Though Gillian Wearing doesn’t re-enact the work of a scientist to make art, arguably she does nonetheless take on another role: that of the confessor. In a number of different works, Wearing allows those she encounters – either through approaching strangers on the street or by advertising – to express their innermost thoughts in one way or another.
For the series of photographs Signs that say what you want them to say and not signs that say what someone else wants you to say, made in 1992-3, Wearing asked people to write a sign that said something they really wanted to say and hold it up for the camera. Some of the signs comment on the wider political situation of the time – like now, Britain was in a recession – others expose the anxieties of those who made them, with the subjects’ inner thoughts often jarring with their images.

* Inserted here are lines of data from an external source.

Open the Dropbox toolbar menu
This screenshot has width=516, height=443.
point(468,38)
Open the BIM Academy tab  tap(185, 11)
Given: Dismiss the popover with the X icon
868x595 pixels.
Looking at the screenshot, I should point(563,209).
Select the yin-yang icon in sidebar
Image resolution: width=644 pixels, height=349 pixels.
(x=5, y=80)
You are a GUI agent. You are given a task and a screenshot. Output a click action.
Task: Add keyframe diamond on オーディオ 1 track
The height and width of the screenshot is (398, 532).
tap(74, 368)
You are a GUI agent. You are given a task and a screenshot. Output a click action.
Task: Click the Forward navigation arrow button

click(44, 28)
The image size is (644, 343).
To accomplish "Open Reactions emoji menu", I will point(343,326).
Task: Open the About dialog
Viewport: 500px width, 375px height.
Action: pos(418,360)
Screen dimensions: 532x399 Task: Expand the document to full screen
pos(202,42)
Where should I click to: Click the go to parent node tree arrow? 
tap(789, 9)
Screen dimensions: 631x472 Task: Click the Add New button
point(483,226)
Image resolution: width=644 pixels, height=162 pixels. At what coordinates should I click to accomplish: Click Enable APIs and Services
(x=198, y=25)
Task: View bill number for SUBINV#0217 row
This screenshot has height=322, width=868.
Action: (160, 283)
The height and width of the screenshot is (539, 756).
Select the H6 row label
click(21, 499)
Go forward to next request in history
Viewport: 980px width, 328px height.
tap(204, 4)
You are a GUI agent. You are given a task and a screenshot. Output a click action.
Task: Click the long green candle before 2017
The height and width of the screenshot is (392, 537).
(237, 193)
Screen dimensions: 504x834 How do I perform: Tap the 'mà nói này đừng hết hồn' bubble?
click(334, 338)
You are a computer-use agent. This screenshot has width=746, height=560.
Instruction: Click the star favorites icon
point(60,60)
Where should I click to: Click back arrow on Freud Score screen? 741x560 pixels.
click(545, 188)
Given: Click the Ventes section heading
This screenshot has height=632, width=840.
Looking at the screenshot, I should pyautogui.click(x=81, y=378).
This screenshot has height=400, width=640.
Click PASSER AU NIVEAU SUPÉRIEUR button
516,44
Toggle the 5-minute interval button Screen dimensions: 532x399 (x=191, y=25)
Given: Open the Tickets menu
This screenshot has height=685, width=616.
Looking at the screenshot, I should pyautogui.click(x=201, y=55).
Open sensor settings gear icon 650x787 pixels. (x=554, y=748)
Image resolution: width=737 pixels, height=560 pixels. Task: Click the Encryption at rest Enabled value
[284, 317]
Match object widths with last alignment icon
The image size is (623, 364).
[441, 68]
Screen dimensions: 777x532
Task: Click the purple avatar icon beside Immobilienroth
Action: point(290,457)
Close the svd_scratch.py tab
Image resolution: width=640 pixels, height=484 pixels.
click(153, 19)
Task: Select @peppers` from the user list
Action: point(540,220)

Signs that say what you want them to say and not signs that say what someone else wants you to say (I signed on and they would not give me nothing) and (Will Britain get through this recession), 1992-3
In works such as this, Wearing’s exploration of our day to day lives is fascinating. It is the very ordinariness of the subject matter that makes the work so compelling. The subjects of the pictures are ordinary Londoners, chosen not because they look different in some way but precisely because they don’t. Wearing has effectively approached a fairly random cross-section of society allowing people to share their concerns and innermost thoughts in an artwork. Though the subjects of the photographs aren’t in diguise, in many cases it’s clear that there is a difference between public face and private thought. In effect we all, to a greater or lesser extent, mask ourselves to face the world.
Going a step further, Wearing advertised in Time Out – London’s listings magazine – for people to confess on video. The advert – which became the title of the work – read: Confess all on video. Don’t worry, you will be in disguise. Intrigued? Call Gillian with a phone number. Those who responded were allowed free rein to reveal things they would never ordinarily tell anyone. Of course, the nature of work such as this is that not only are extraordinary truths revealed but also that lies may be told and we have no real way of telling fact from fiction.
Works such as this – and it is territory Wearing returned to in Trauma (2000) and Secrets and Lies (2009) – can be hard to watch; some of the stories are unbearably sad. There is, though, inevitably a fascination about the lives of others. Those making confessions are masked to disguise their identity but it’s clear that in many cases these are people whose public face is also a mask, hiding the pain of private trauma or a second, secret, identity.
The masks are often comical, again making for interesting juxtapositions between the image on screen and the words being spoken. It’s hard not to get side-tracked by watching what little can be seen of the real eyes and mouths behind the masks, but it is the stories that dominate. Objectively, we know that there is pain in the world. We read about it in the papers and watch it on the news. Here though, the people we sit next to on the bus or walk past in the street are revealing things about themselves that we would never guess. Suddenly the lives of others become a less abstract quantity.